• Work to complete
Retype the tail of the data exactly, starting at the line containing "This screenshot has width=1449, height=844." and stopping at the last line.

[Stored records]
★ ★ ★

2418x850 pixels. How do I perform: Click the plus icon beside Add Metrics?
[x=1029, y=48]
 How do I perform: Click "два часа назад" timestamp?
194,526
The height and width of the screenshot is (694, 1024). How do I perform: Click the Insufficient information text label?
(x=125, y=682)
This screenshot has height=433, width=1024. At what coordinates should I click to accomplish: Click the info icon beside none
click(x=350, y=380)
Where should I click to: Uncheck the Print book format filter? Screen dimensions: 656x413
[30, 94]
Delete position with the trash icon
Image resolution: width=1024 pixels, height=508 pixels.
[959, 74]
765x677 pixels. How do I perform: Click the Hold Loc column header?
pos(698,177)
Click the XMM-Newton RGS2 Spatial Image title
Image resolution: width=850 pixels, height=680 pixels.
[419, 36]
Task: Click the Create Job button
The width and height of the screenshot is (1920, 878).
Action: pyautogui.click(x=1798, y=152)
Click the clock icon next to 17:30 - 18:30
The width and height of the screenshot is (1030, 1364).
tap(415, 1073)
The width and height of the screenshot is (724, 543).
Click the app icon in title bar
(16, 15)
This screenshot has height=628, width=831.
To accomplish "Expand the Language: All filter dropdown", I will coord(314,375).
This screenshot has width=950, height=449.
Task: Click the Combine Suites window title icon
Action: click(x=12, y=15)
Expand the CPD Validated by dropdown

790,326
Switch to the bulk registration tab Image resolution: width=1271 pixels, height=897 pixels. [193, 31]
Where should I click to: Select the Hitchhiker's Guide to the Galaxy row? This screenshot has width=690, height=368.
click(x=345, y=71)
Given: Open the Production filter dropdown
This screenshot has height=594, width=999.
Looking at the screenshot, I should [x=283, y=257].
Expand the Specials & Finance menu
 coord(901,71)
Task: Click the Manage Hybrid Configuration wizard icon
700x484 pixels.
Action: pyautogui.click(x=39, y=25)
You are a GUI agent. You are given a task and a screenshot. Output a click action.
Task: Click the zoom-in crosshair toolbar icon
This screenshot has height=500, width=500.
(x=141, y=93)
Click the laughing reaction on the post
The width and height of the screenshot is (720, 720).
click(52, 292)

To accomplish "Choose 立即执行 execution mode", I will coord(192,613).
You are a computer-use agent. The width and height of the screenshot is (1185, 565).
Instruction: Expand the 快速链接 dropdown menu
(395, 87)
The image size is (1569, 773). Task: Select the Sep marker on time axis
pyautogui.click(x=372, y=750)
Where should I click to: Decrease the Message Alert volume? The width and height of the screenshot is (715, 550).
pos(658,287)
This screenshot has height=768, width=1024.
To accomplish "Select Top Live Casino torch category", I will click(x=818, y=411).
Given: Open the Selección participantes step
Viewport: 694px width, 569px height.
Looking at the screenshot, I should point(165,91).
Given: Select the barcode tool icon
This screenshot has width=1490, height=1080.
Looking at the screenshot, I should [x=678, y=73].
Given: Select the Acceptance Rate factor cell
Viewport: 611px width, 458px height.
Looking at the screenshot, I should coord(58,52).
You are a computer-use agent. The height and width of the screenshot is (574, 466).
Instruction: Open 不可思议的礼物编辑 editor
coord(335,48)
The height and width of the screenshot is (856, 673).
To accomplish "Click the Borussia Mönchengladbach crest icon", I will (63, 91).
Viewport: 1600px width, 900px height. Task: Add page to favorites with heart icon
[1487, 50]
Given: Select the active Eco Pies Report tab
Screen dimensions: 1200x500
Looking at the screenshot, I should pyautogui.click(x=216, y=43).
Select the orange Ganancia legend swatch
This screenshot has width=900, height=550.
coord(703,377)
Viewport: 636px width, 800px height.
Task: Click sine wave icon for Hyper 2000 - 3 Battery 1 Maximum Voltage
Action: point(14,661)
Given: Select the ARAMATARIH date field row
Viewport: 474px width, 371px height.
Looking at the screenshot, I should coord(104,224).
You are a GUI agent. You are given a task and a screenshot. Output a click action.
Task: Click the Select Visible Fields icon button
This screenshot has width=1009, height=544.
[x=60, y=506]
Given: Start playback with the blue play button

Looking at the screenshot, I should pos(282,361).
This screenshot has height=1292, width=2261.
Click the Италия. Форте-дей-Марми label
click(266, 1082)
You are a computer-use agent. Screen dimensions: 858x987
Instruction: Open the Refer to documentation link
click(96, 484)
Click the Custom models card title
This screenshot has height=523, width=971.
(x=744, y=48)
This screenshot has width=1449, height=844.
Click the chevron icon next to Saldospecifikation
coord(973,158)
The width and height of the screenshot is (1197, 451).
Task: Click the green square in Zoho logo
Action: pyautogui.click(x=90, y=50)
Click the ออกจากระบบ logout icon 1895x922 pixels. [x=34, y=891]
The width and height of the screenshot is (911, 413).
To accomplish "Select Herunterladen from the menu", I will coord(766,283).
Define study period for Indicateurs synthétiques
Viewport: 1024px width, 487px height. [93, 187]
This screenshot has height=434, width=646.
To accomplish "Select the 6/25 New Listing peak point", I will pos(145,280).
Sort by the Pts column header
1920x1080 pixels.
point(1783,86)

★ ★ ★

• Expected answer
This screenshot has width=1449, height=844.
Click the chevron icon next to Saldospecifikation
coord(973,158)
The width and height of the screenshot is (1197, 451).
Task: Click the green square in Zoho logo
Action: pyautogui.click(x=90, y=50)
Click the ออกจากระบบ logout icon 1895x922 pixels. [x=34, y=891]
The width and height of the screenshot is (911, 413).
To accomplish "Select Herunterladen from the menu", I will coord(766,283).
Define study period for Indicateurs synthétiques
Viewport: 1024px width, 487px height. [93, 187]
This screenshot has height=434, width=646.
To accomplish "Select the 6/25 New Listing peak point", I will pos(145,280).
Sort by the Pts column header
1920x1080 pixels.
point(1783,86)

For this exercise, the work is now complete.